Directed by: Brad Bird
Written by:Brad Bird
Starring: Patton Oswalt, Ian Holm, Lou Romano, Brian Dennehy, Peter O’Toole, Peter Sohn, Brad Garrett, Janeane Garofalo, Will Arnett
Released: September 6, 2007
Grade: A

After dishing out bad review on pretty much every animated film since The Incredibles (released in December 2004), my faith in animation has been restored with Ratatouille.  It’s a terrific film with a rather odd title.  It’s pronounced ra-ta-too-ee and for those not familiar, you’ll find out exactly what it means when you see the movie.

The central character in this delightful adventure is a rat named Remy (Oswalt).  Unlike the rest of his family, Remy hates eating food left in the garbage.  He has a heightened sense of taste which makes him a very fussy eater.  He’d love to be able to find fresh ingredients and cook up delicious meals for everyone to share.  Food is his passion.

It all goes wrong for Remy whilst trying to steal food from the home of an old lady.  She catches him in the act and comes after him with a shotgun (in a rather humorous fashion).  The whole colony of rats is then discovered and they flee for the nearest sewer.  In the mayhem that follows, Remy is separated from his family and he ends up lost under the streets of Paris.

When he pops his head above the surface, Remy is stunned to find himself outside a restaurant known as Gusteau’s.  Several years ago, it was one of the city’s most highly regarded restaurants.  It all turned sour however after a bad review from a leading food critic named Anton Ego.  It was too much for chef Auguste Gusteau who died not long after.

The restaurant is still open but it has never returned to its former glories.  It is now run by a Skinner, a spiteful chef who is looking to cash in on Gusteau’s good name.  Instead of focusing on the restaurant, Skinner has been selling a range of microwaveable dinners in supermarkets.  One of my favourite brand names was “Gusteau’s Tooth-Pick’n Chicken.”

Working as a cleaner at the restaurant is a young boy named Linguini.  He’s been struggling to hold down a job and it doesn’t look like he’ll last long here either.  The only thing he seems to be good at is making mistakes.

On one busy evening, Remy sneaks into the kitchen, pushes a few ingredients into a boiling pot and creates a delicious soup.  No one sees the rat of course and they all think this new soup was somehow created by the clumsy cleaner.  Only Linguini knows what really happened and it gives him an idea.  This unlikely duo develops a partnership whereby Remy will come up with the recipes and Linguini will do the cooking.  It will be their little secret.

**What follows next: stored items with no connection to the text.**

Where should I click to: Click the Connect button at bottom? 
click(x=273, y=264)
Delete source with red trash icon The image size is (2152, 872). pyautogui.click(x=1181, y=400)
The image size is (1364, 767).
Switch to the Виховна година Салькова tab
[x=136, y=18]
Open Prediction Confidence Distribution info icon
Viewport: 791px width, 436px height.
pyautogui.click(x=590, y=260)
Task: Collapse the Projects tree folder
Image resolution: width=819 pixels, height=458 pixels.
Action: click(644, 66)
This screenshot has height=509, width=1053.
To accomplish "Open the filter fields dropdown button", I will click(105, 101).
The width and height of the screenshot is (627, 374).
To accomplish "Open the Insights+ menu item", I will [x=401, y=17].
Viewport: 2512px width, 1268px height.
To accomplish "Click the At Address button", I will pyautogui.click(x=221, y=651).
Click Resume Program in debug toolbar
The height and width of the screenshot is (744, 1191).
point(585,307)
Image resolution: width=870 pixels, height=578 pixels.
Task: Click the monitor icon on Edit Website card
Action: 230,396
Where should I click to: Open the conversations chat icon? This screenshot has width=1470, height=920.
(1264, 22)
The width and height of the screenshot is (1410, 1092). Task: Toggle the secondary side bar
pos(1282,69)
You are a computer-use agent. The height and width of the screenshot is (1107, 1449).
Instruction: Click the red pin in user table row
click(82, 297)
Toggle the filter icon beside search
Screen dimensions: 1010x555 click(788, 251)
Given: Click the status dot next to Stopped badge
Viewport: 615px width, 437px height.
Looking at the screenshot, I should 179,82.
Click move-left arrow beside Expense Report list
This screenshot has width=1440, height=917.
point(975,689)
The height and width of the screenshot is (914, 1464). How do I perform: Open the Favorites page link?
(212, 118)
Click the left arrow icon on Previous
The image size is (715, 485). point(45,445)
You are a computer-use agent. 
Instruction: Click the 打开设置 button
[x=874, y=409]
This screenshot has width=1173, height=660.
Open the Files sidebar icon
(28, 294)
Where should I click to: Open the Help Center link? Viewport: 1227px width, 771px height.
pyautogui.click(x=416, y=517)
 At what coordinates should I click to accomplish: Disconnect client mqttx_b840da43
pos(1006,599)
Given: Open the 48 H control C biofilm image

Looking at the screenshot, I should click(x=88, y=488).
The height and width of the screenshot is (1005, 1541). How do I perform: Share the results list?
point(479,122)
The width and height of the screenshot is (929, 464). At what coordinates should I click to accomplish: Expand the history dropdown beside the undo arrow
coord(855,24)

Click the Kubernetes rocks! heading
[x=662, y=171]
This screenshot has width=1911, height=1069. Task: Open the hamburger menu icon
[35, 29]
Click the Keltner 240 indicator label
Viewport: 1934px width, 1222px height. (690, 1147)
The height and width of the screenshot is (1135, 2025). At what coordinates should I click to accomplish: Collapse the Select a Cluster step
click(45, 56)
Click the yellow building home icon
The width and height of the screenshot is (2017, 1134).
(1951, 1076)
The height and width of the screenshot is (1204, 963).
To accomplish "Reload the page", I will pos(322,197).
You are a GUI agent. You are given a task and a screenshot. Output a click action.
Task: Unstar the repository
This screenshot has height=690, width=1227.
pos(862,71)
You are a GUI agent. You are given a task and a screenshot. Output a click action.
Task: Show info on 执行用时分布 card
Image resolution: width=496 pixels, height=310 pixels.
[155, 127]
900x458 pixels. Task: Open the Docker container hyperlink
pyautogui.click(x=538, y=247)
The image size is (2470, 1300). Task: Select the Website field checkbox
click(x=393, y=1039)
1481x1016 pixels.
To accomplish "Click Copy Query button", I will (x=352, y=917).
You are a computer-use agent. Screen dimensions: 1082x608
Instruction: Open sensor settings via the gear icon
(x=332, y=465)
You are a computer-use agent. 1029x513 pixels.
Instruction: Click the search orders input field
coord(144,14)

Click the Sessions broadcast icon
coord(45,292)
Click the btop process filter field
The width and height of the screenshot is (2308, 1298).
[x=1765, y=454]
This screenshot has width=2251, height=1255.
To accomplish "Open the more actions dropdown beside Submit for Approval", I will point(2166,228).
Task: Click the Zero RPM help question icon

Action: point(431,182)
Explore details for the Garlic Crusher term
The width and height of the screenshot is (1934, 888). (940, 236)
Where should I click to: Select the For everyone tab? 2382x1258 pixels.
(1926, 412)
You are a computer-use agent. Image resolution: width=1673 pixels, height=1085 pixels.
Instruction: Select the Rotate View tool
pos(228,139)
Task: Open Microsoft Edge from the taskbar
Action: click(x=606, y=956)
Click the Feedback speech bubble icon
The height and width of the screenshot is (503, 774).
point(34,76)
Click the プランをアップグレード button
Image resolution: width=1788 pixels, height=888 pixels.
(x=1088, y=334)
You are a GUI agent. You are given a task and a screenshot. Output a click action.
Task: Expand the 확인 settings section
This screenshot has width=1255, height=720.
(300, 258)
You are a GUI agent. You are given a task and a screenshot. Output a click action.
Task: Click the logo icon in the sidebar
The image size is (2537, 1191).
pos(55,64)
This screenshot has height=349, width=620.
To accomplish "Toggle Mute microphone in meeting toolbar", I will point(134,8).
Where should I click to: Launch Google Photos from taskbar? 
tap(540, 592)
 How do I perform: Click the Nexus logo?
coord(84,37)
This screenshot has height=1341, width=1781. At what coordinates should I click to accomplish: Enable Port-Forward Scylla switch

If you want to keep someone’s attention, you have to be a good storyteller.  Writer-director Brad Bird (The Incredibles) has proven that in Ratatouille.  My plot description above (which is longer than what I’d usually write) only scratches the surface of what is a rich, intricate tale.  There’s a message to be taken from the film but it’s not force-fed down your throat like many recent animated flicks.  First and foremost, Bird’s film tells a great story.

In doing so, Bird and his team of collaborators have come up with some brilliant characters.  Linguini and Remy (voiced by unknown actors Patton Oswalt and Lou Romano) are immensely likeable and I was cheering for them all the way through.  I particularly loved hearing veteran actor Peter O’Toole voice the food critic, Anton Ego.  There’s a terrific monologue from O’Toole at the end of the film where he speaks of the “bitter truth” about being a critic.

Even if you can’t pronounce the title, make sure you don’t pass up the tasty dish which is Ratatouille.